-- INPUT DATA start --
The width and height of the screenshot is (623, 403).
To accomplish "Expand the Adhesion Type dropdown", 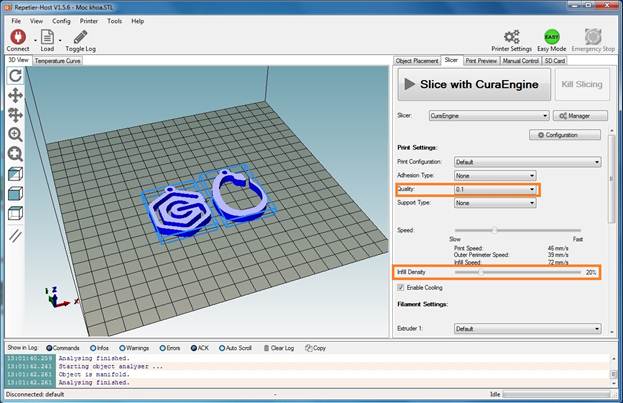I will point(495,175).
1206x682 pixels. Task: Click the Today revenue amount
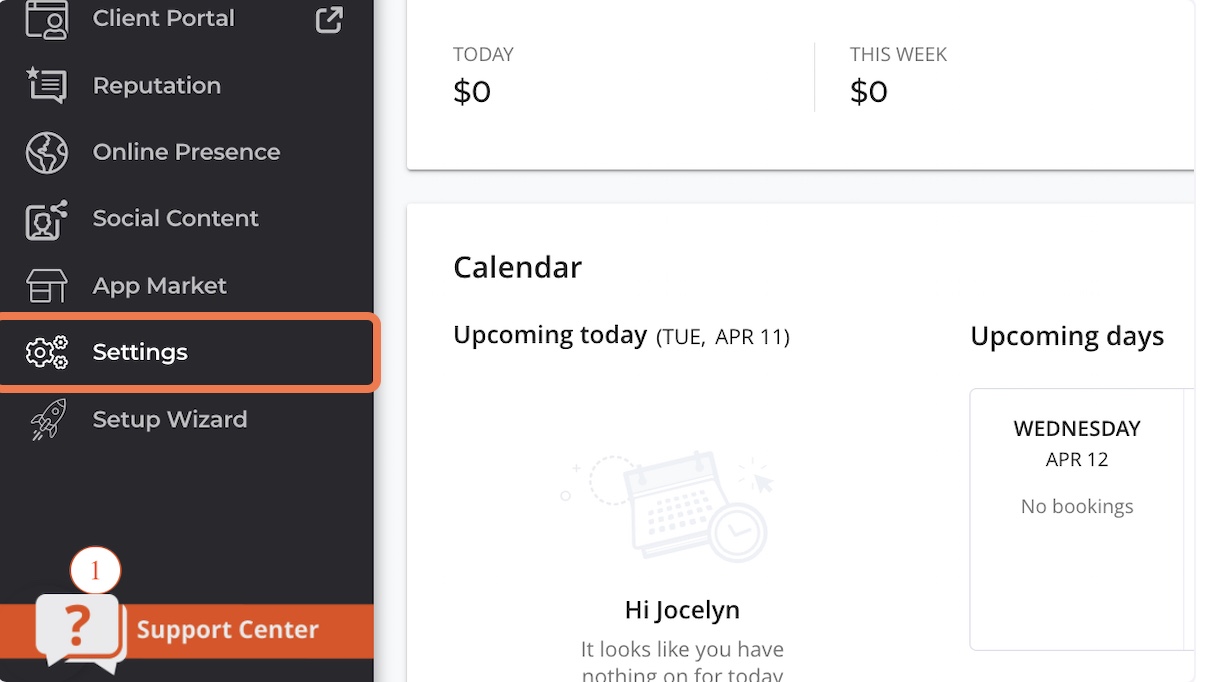pos(472,92)
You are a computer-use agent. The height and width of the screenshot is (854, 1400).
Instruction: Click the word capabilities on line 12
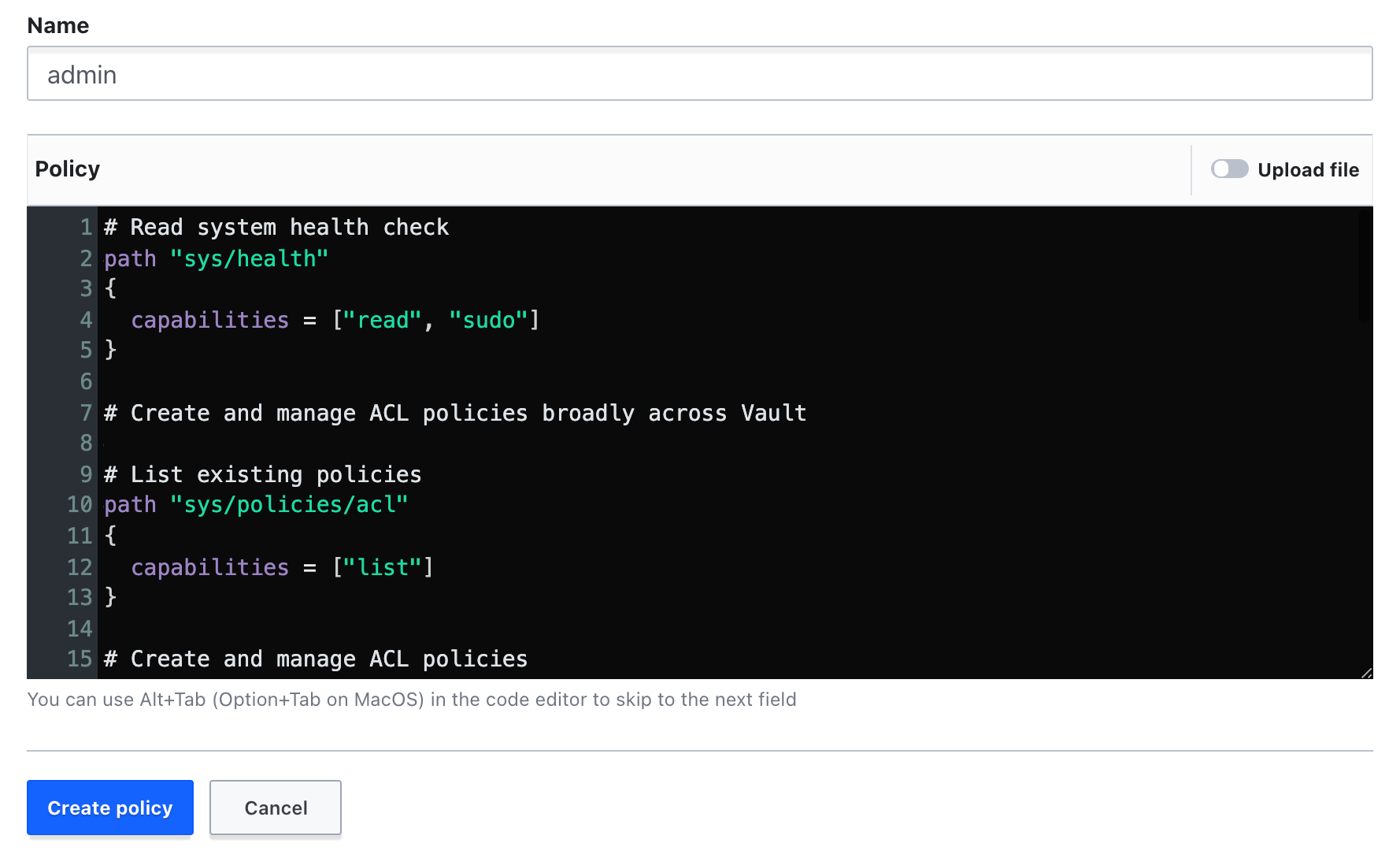pos(209,567)
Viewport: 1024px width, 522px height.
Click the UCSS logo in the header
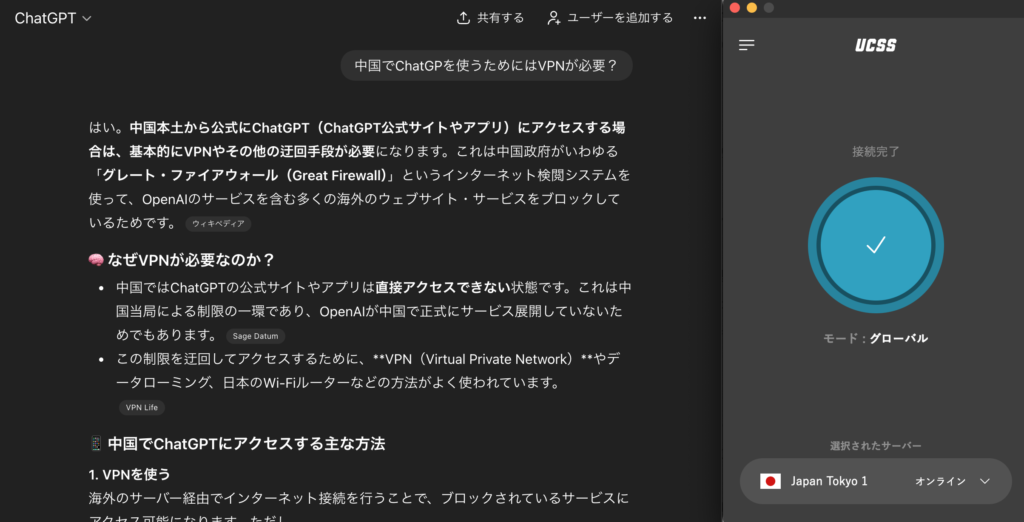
-- INPUT DATA end --
● SET EXERCISE:
Find every line in the rows above that contains the word "screenshot" and copy each one in full.

● IN RESPONSE:
The width and height of the screenshot is (623, 403).
You are a computer-use agent. The height and width of the screenshot is (854, 1400).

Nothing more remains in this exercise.